A gente aprende desde cedo que o mundo não foi projetado para as pessoas com deficiência. Mas todo mundo adora ver uma historinha de superação e, com isso, as pessoas romantizam até os problemas mais graves.
Durante muito tempo eu também fui assim, só que a realidade de uma pessoa com deficiência física em um mundo sem acessibilidade não é nada romântica.
Se eu ando numa rua sem guia rebaixada, tenho que me apoiar pra descer e nem sempre tem um poste pra encostar, isso quando ele não está cheio de fios soltos. Andar numa calçada esburacada ou inclinada? Sem chance. Se o lugar tem escadas sem corrimão, ou eu peço ajuda de alguém ou não subo.
Eu me acostumei a viver assim, me privando de algumas coisas e acreditando que o problema era só meu. Normal para uma pessoa com deficiência física é viver sempre como se estivesse numa corrida de obstáculos… ultrapassando, pulando, desviando, mudando de caminho e de planos porque tal lugar não é acessível! Demorou muito pra cair a minha ficha e eu perceber que esse pensamento era errado.
E antes que me perguntem, eu não uso muleta, porque não me adaptei… nem andador, mas isso é outra história. Eu pretendo andar sem depender de aparelhos enquanto eu puder.
Mas o problema é que eu cansei de ter que tomar cuidado. Cansei de ter que pensar duas vezes antes de sair, de passar perrengue no restaurante ou no salão de festa que tem uma escada enorme e difícil de subir (sem nenhuma rampa, que é o básico do básico de acessibilidade). Cansei de me machucar física e psicologicamente por conta de erros que não são meus, e sim de uma sociedade que ainda não aprendeu a enxergar as pessoas com deficiência como cidadãos com direito à liberdade.
Senado aprova Lei que ameaça acessibilidade para pessoas com deficiência
Nossos deputados e senadores, por exemplo, acreditam que a acessibilidade urbana não é essencial. Imagina, condenar um prefeito por improbidade administrativa só porque ele não exigiu acessibilidade nos edifícios públicos? Podem construir sem acessibilidade, à vontade! Assim a gente economiza tempo e dinheiro! E as pessoas com deficiência física que continuem na sua eterna corrida com obstáculos impossíveis de ultrapassar. Ou que fiquem presos em casa de uma vez.

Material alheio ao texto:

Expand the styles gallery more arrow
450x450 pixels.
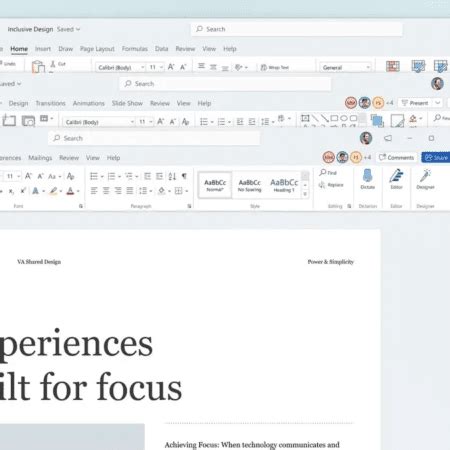point(305,194)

A tendência sempre é minimizar a necessidade de uma minoria. Se tá difícil de subir a escada, é problema seu, porque a maioria consegue. Se alguém caiu no meu estabelecimento, me desculpe, vamos levar isso para a gerência. Mas aí já é tarde demais, a humilhação já aconteceu, a vergonha já tomou conta, isso quando não acontece nada mais grave. De repente, se você foi naquele lugar pra se divertir, a única coisa que consegue pensar é em sumir dali o mais rápido possível.
A pergunta que fica é: até quando os políticos e as pessoas sem deficiência vão achar que acessibilidade é item opcional?? Quando é que vão entender que ela é boa pra TODO MUNDO e parar de dar desculpas para não fazer?

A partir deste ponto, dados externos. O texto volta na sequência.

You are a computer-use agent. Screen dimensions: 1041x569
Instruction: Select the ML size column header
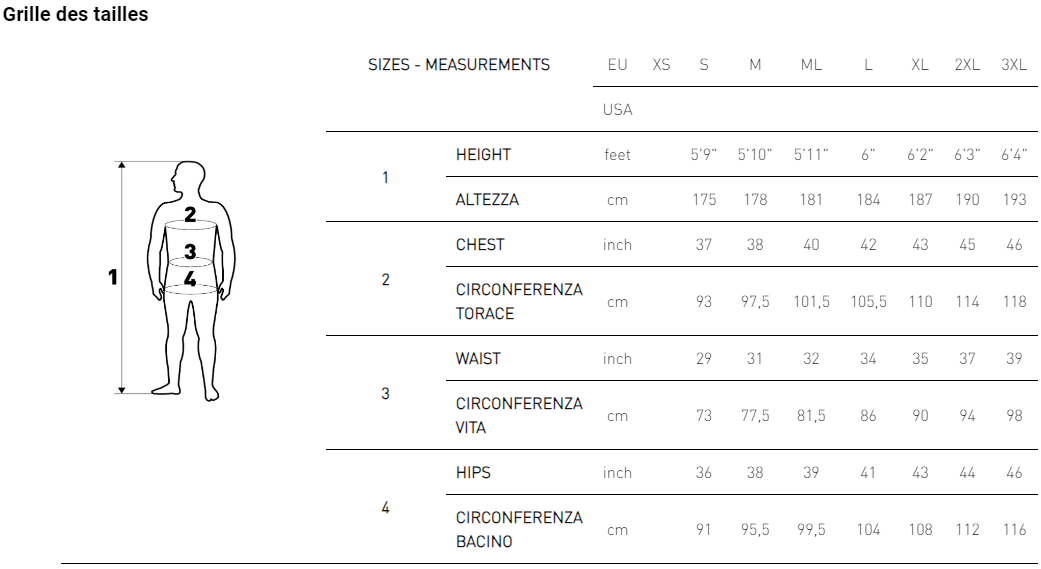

Lamento muito dizer, mas falar sobre a importância da acessibilidade pra quem não precisa dela é como pregar no deserto! As pessoas só olham pra você com cara de pena, alguns correm pra tentar socorrer quando uma merda acontece, dizem que vão tomar providências, mas é como falar de racismo pra quem não é negro. Sempre vai ter alguém babaca o suficiente pra dizer que é exagero, não é bem assim, mimimi ou “eu não tive a intenção de te machucar ”.
Pra você que é desse tipo, e principalmente para os políticos que aprovaram o PL 2505/2021, eu tenho um recadinho: não são só as pessoas com deficiência física que precisam de acessibilidade urbana. A população idosa, que só aumenta, também. Inclusive, provavelmente até você, que votou a favor, precise um dia, e aí você vai entender. Porque pra entender a importância da acessibilidade, só sentindo na pele a falta que ela faz.
*Fátima El Kadri é mulher com deficiência, jornalista e escreve para diversos portais entre eles a Câmara Paulista para Inclusão da pessoa com deficiência e o Vozes Femininas.